The Shadow Knows
The Shadow Knows
According to Jung, our shadow represents the darker or less conscious aspects of oneself. He contends that “the shadow is a living part of the personality and therefore wants to live with it in some form” (Jung, 1969, p. 20) It begs the existential question, how does one live with oneself? Especially the shadow, those parts of ourselves we would rather not confront; those often-painful parts that we would rather avoid, rather repress. Shadow material is shaped by introjections of unhealed parents, family members, social, and personal experiences. It is a repository for the faulty, reactive decisions that we have made about ourselves, that mold our shadow content, feed our unhealthy cognitions, and ignite our complexes (Jung, et al., 1976). It is through our complexes that the shadowy saboteur emerges, often taking the form of anger. Addressing unhealed anger is an opportunity to mitigate the potential for sabotage.

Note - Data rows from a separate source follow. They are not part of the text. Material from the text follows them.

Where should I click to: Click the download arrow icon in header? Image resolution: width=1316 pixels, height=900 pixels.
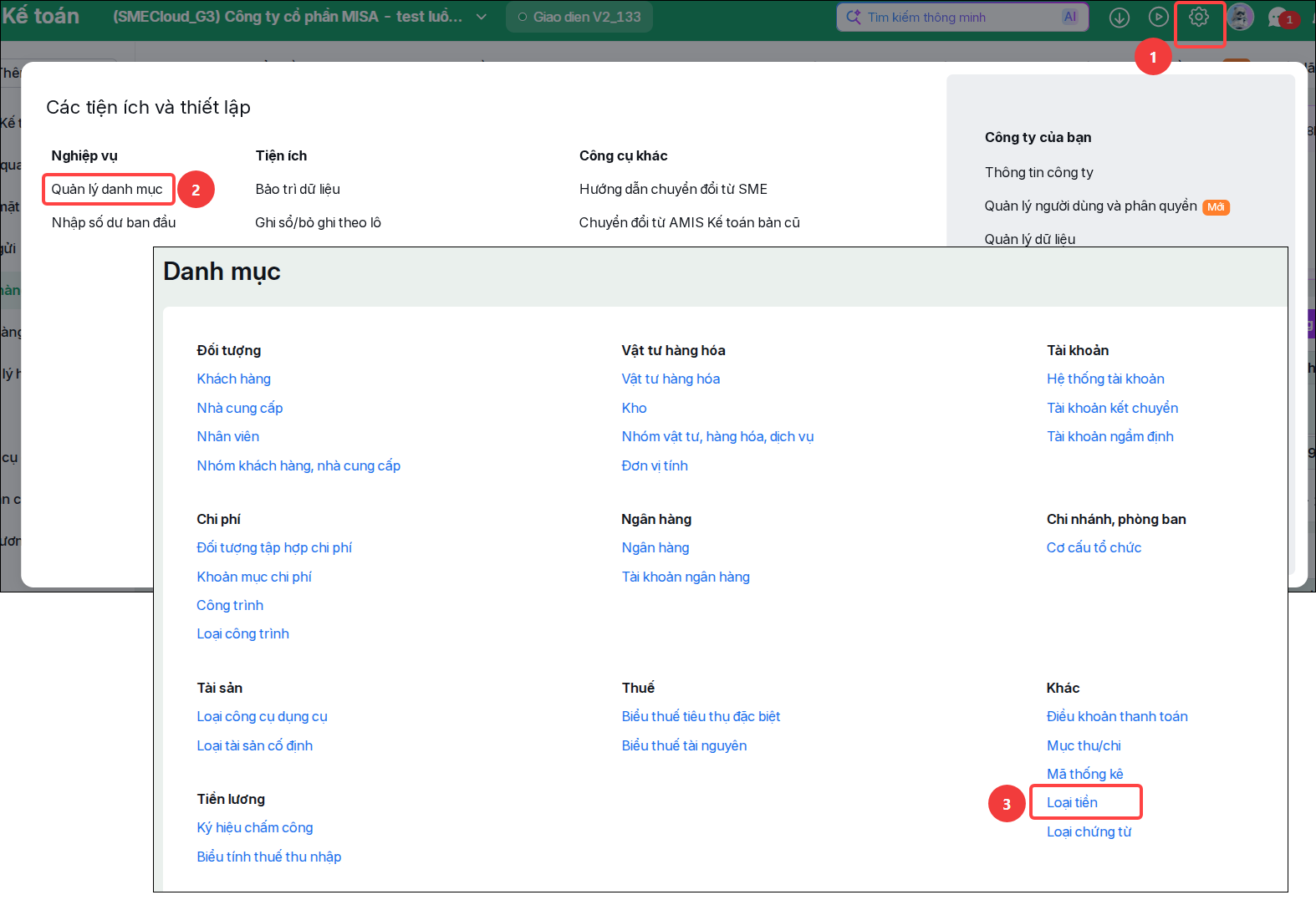click(1120, 18)
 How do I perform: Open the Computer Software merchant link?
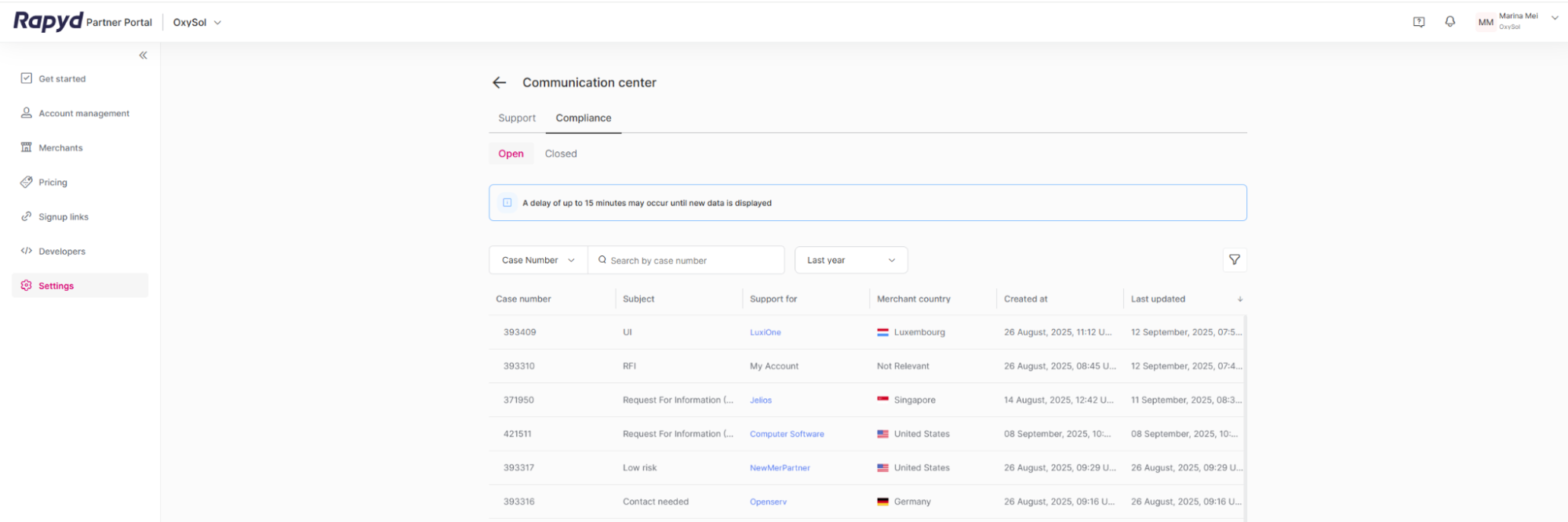pos(786,434)
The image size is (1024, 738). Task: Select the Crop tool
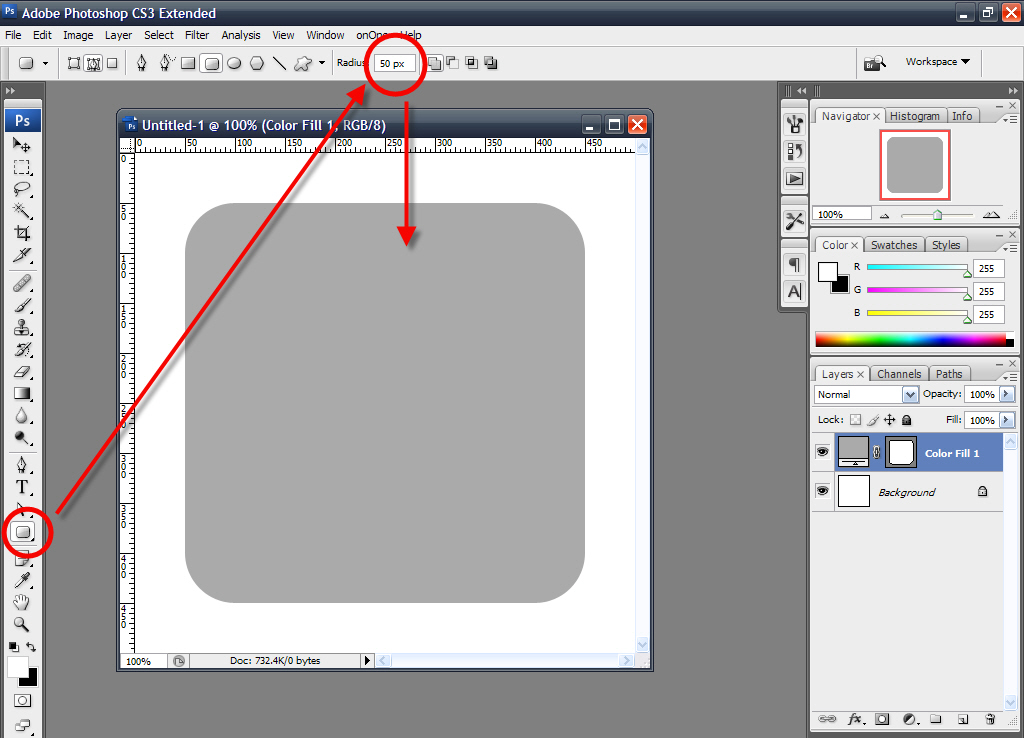coord(22,233)
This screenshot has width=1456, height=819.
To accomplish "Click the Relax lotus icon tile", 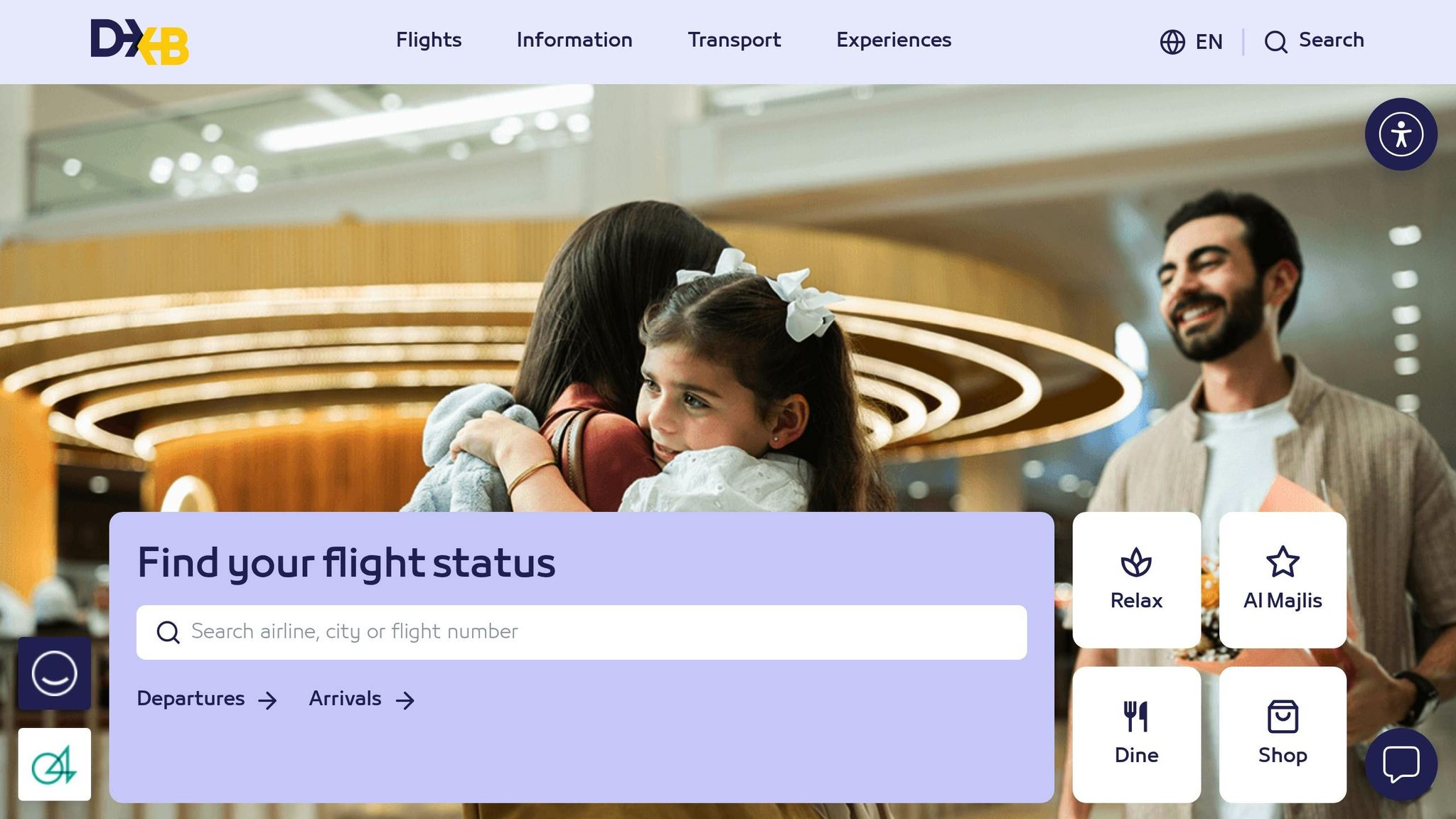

Dreams provide an invaluable opportunity to explore the unconscious and are therefore an essential component of depth psychology. While the dreamer’s egoic motivations are suppressed in sleep, like a theater of the mind, an unbiased “reel of complexes” illuminates the dreamer’s psyche (Jung, 1969). Dream interpretation serves to interpret and ultimately defuse the moderating effects of our shadow content and complexes. Dream analysis conveys key insight into our inhibitions, defenses, compensations, and sabotage patterns. Dreams are the map of soul, and psyche contains the blueprint of our dreams; With practice, we can decipher the key.
References
Jung, C. G., Campbell, J., & Hull, R. F. (1976). The portable Jung. Edited, with an introduction, by Joseph Campbell. Translated by R. F. C. Hull. (Fifth printing.).
Jung, C. G. (1969). The Archetypes and the Collective Unconscious (H. S. Read, M. Fordham, G. Adler, & W. McGuire, Eds.; Second edition, Vols. 9, Part I). Bollingen Foundation.